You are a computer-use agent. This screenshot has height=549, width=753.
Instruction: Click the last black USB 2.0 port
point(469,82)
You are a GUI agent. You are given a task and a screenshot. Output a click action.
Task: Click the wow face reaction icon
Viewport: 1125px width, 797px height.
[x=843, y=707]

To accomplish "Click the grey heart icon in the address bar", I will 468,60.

______________________________

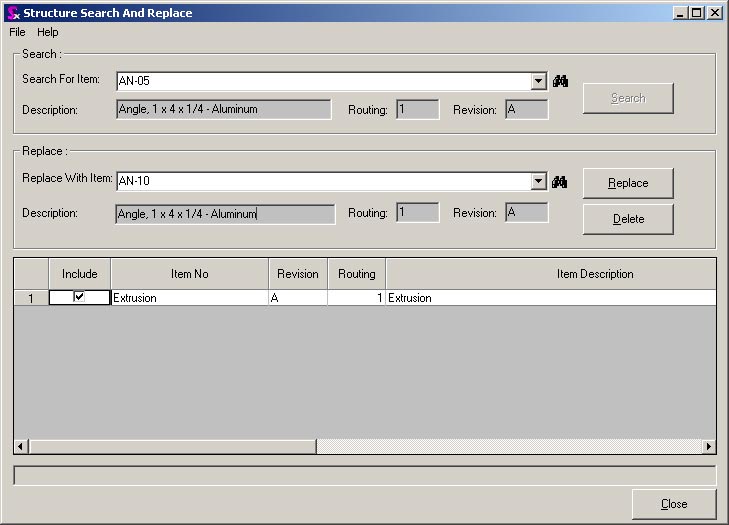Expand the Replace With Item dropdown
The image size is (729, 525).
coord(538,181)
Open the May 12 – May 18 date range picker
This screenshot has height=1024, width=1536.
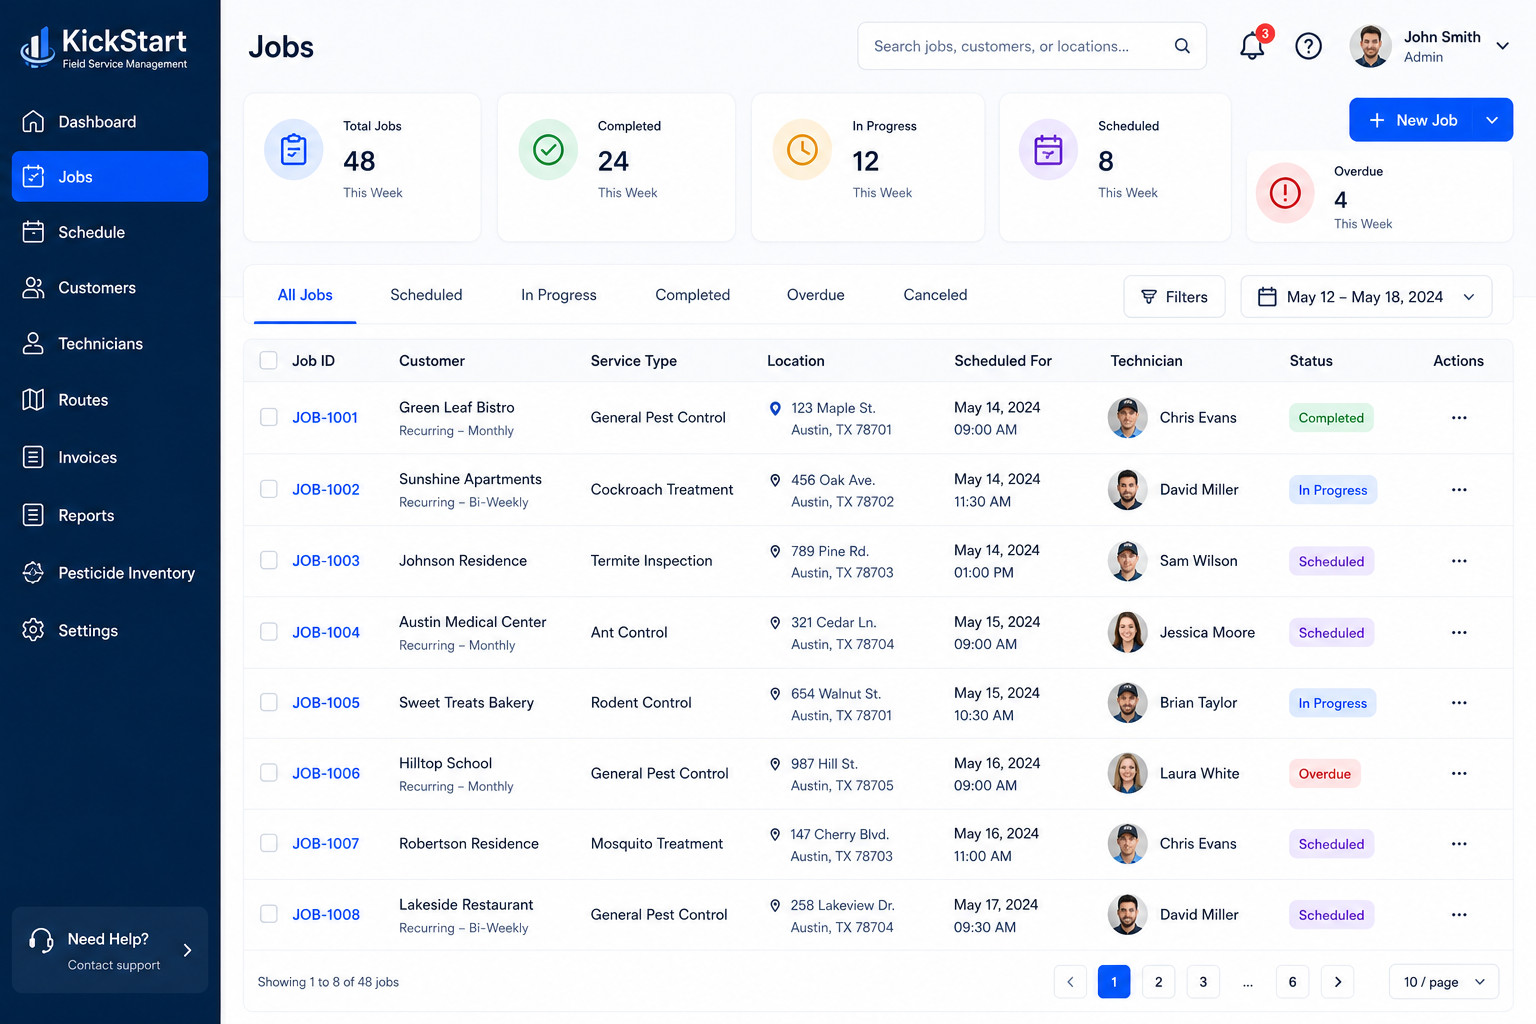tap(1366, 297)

______________________________

TASK DETAILS:
Apply a filter to the listing above so that only lines with "agent" are kept, and copy those lines.

ANSWER TO THIS PROBLEM:
You are a computer-use agent. This screenshot has height=549, width=753.
You are a GUI agent. You are given a task and a screenshot. Output a click action.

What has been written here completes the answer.